Un provvedimento anacronistico, ancor più in un luogo circondato dalla campagna e dove la convivenza tra uomo ed animali dovrebbe essere apprezzata, consolidata e tollerata.
Si ricorda che il balestruccio (Delichon urbicum) è un insettivoro fondamentale per l’ecosistema, capace di mangiare fino a 6.000 insetti al giorno per coppia (mosche, zanzare), offrendo un controllo naturale degli infestanti. Nidifica in colonie sotto le gronde, agendo da indicatore biologico della qualità ambientale. La specie è protetta ma in declino a causa del degrado dell’habitat.
Ricordiamo che distruggere nidi di Rondine e Balestruccio è vietato per legge nazionale n°157/92, che ” vieta di danneggiare o distruggere i nidi con uova o piccoli di specie appartenenti a fauna selvatica italiana”. Siti di nidificazione protetti anche dalla Convenzione internazionale di Berna( legge 503/81) e chi distrugge può incorrere in un illecito penale( Art. 635 del Codice penale), tale divieto di distruzione si trova anche nel
Regolamento sugli Animali del Comune di Piombino e nell’Ordinanza Sindacale 7/2011 dello stesso Comune. Un semplice consiglio per evitare lo “sporco” sui davanzali puo’ essere quello di istallare sotto i nidi delle “mensole anti deiezioni”, ovvero delle semplici mensole in legno.
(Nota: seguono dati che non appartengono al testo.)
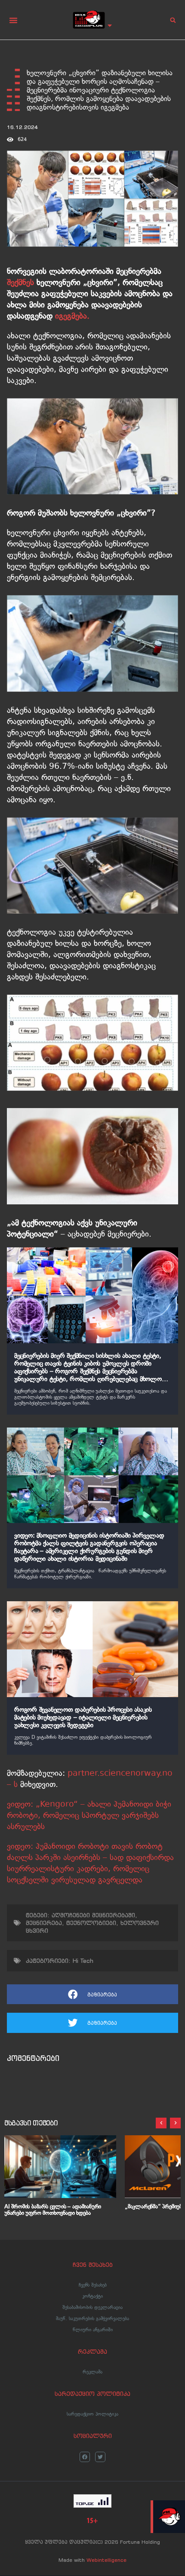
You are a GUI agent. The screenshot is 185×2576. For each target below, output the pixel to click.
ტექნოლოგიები (91, 1923)
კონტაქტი (92, 2296)
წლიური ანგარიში (93, 2330)
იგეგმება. (72, 316)
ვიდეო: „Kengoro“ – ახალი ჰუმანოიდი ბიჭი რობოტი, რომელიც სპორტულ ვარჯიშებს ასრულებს (89, 1815)
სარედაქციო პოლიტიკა (92, 2414)
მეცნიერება (44, 1923)
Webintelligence (106, 2560)
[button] (13, 20)
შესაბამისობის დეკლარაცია (92, 2307)
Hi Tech (83, 1961)
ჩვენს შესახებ (93, 2285)
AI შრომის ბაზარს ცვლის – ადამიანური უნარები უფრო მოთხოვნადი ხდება (52, 2209)
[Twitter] (100, 2457)
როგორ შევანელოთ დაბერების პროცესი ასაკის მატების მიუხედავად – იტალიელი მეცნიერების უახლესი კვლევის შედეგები (83, 1717)
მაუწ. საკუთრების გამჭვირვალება (92, 2318)
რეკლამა (92, 2372)
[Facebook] (85, 2457)
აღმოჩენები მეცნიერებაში (93, 1915)
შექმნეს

Ringraziamo gli abitanti della frazione che hanno segnalato questo atto contrario alla tutela degli animali, l’Associazione Rondoni Campigliesi per essersi attivata tempestivamente si questa problematica e gli Organi di Polizia intervenuti.
Per il futuro l’associazione Rondoni Campigliesi e WWF Livorno si rendono disponibili per confronti sul tema e per monitorare il benessere di questa colonia e di altre che potrebbero essere segnalate.